EXCERPT:
This June, the Census Bureau finally added four questions about long Covid to its Household Pulse Survey (HPS), giving researchers a better understanding of that condition’s prevalence. This August Brookings report uses that new data to assess the labor market impact and economic burden of long Covid, and finds that:

  • Around 13 million working-age Americans (those aged 18 to 65) have long Covid today.  This is an estimated 8% of working-age Americans.
  • Of those, 2 to 4 million are out of work due to long Covid.

A recent Federal Reserve Bank of Minneapolis study corroborates these conclusions. Using a longitudinal survey, the study found that 24.1% of people who have contracted Covid-19 experienced symptoms for three months or more, which the author defined as long Covid.  And according to the Centers for Disease Control and Prevention, about 70% of Americans have contracted Covid-19. If 24.1% of them have had long Covid, 34 million working-age Americans have, at some point, had long Covid.

The Minneapolis Fed study also found that 50% of respondents had recovered from long Covid. If we exclude that 50%, we are left with around 17 million people who may currently have long Covid—very near the estimate of 16.3 million.

The Brookings recent study also reports that mild symptoms, employer accommodations, or significant financial need can all keep people with long Covid employed. But in many cases, long Covid impacts work. Understanding that impact requires additional data points:

  • First, we need to know what percentage of people with long Covid have left the workforce or reduced their work hours. Estimates vary.  Citing several other studies in the U.S. and Great Britain, Brookings concludes that of the 16.3 million working-age Americans with long Covid, we can assume 12.2 million were in the labor force.

(Pixel coordinate grounding data)

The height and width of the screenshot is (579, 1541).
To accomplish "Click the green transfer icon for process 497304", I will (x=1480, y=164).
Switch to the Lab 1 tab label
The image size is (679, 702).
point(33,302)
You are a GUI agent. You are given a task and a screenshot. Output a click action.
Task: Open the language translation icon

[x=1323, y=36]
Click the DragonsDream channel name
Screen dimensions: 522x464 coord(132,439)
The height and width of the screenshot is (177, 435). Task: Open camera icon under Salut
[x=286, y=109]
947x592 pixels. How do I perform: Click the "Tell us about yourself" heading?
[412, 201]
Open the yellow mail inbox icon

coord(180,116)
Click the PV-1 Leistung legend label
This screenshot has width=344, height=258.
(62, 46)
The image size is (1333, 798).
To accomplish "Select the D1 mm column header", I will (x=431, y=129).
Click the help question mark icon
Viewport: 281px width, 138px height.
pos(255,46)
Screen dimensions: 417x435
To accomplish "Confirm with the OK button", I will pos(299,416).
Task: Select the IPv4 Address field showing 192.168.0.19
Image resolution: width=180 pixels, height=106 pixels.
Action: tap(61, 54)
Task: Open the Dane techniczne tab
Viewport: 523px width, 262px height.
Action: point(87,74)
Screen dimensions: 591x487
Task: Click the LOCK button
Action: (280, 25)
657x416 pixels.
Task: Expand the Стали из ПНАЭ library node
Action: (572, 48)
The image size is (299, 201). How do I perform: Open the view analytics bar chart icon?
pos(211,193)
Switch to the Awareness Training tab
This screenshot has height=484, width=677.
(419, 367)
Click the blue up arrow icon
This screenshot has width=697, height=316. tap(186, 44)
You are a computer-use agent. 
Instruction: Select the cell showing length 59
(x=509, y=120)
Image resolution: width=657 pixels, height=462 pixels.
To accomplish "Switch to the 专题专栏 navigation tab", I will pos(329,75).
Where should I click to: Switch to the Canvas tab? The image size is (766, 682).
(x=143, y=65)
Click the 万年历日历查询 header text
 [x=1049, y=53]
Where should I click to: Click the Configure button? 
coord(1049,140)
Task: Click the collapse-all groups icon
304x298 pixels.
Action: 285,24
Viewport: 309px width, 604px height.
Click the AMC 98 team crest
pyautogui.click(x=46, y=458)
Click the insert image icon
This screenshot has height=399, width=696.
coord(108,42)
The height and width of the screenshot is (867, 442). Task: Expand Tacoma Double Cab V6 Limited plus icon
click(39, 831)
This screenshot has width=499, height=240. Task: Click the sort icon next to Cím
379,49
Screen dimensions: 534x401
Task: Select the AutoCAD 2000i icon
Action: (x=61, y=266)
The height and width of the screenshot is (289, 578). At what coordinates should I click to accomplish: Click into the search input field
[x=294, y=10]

LIST OF TASKS:
a. According to the excerpt on long Covid, what share of people who contracted Covid-19 had symptoms for three months or more in the Minneapolis Fed study?
b. Continue the text on long Covid and the labor market from the point where it stops.

ANSWERS FOR THIS EXERCISE:
a. 24.1%

b.
  • We also need to calculate the reduced hours of the people with long Covid who kept working. The Minneapolis Fed study found that, on average, they reduced their hours by 10 hours a week; using that number and a 40-hour work week, we can assume that these workers reduced their hours by 25%.  Using the Minneapolis Fed, and different data from two other studies on the extent of work reductions gives us 2 million, 3 million, and 4 million full-time equivalent workers out of the labor force due to long Covid, respectively. The midpoint of this range—3 million full-time equivalent workers—is 1.8% of the entire U.S. civilian labor force.

This may sound unbelievably high, but it is not inconsistent with the experiences of comparable economies. For example, a Bank of England representative recently stated that labor force participation has dropped by around 1.3% across the entire 16- to 64-year-old population and that the majority of that impact is from the rise in long-term sickness suspected to be long Covid. Meanwhile, one-quarter of UK companies cite long Covid as one of the main causes of long-term staff absence.

It is also consistent with the current labor market experience in the U.S., where employers in face-to-face industries such as education, transportation, food service, hospitality, and health and social care are facing persistent labor shortages.

Editor’s comments: While this academic report is focused on economics, it raises an important perspective on assessing public health risks.  This report and its finding are already being seen by many experts as pathfinding in that it proposes an outline of the extent of long Covid that even now appears to be unreasonably larger than suspected.  It challenges prior assumptions and is encouraging further research to refute or confirm these conclusions.  The public has been told there is a shortage of teachers because of the pressures of culture wars, and frustrations over Covid restrictions.  What if many teachers are leaving their profession because of chronic disabilities not before seen as related to long Covid?  Has long Covid played a factor in the shortage of hotel and restaurant workers?  Truck drivers?  How will individuals assess their personal risks differently if this theory turns out to be true – if there really are increased long-term health risks than from what is now seen as an easily treated minor disease?